Discussion: In vivo and in vitro studies show that rapid myosin ATPase is the motor for wound contraction. Myofibroblasts maintain steady mechano-tension through sustained myosin ATPase, which generates cell contraction forces that fail to produce thicker collagen fibers. The hypothesis is that cytoplasmic microfilaments pull collagen fibrils over the fibroblast's plasma membrane surface, bringing collagen fibrils in closer contact with one another. The self-assembly nature of collagen fixes collagen fibrils in regular arrays generating thicker collagen fibers.

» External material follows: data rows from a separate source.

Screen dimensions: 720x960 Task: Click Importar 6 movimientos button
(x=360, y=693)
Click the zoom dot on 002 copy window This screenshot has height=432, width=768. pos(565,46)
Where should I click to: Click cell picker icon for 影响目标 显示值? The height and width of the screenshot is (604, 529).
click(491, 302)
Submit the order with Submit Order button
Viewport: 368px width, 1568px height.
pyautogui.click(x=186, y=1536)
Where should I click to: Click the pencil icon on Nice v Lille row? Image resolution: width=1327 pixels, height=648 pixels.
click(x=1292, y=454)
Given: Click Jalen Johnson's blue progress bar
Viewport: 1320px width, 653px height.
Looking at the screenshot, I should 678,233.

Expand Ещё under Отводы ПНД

Conclusion: Wound contraction progresses through fibroblasts generating thicker collagen fibers, using tractional forces; rather than by myofibroblasts utilizing cell contraction forces.

H. Paul Ehrlich

Figure 1.

Contraction of a pair of tattooed full excision open wound in the dorsum of an adult rat. On the left is a pair of wounds at 1 day, and on the right is the same pair of wounds at day 18. Note that the tattoo marks at the corner of the wounds have moved very little, whereas the tattoo marks on the edges have moved to the center of the wound.

Figure 2.

The birefringence pattern from Sirius red-stained polarized light microscopy of contracting open rat wounds is presented. (A) From young granulation tissue of a 5-day-old wound. (B) More mature granulation tissue from a 10-day-old contracting wound. Note a change in the diameters of collagen fibers. Magnification 40×.

Figure 3.

A diagram of the scheme for the rapid and sustained myosin ATPase is presented. The phosphorylation of MLC in rapid and sustained myosin ATPase activity occurs by different mechanisms. MLCK affixes a phosphate group from ATP onto MLC serine-19, which is necessary for optimal myosin ATPase activity. The inhibitor W-7 will block MLCK, thus inhibiting rapid myosin ATPase activity. MLCP removal of the phosphate group from MLC serine-19 is required for the relaxation step in cell locomotion through rapid myosin ATPase activity. Inhibiting MLCP activity, prolonging the phosphorylated state of MLC, defines the mechanism for sustained myosin ATPase activity, where MLCP is maintained in a chronic state. The inhibitor Y-27632 restores MLCP activity and terminates sustained myosin ATPase activity. MLC, myosin light chain; MLCK, myosin light chain kinase; MLCP, myosin light chain phosphatase.

Figure 4.

A diagram identifying the differences in FF-FPCLs and ADR-FPCLs is presented. The cell number, collagen concentration, and composition of culture medium are the same in both FPCLs. The difference is the time of releasing the lattice from the surface of the dish. FF, free floating; FPCL, fibroblast-populated collagen lattice; ADR, attached delayed released.

Figure 5.

The birefringence pattern from polarized light microscopy from a 1-day-old contracting FF-FPCL that shows the birefringence pattern from parallel aligned collagen fibers localized at the ends of an elongated fibroblast. With polarized light microscopy, minimal cellular morphology is achieved. Fibroblasts translocate collagen fibrils by passing them over their plasma membrane surface, aligning them in parallel arrays. Magnification 80×.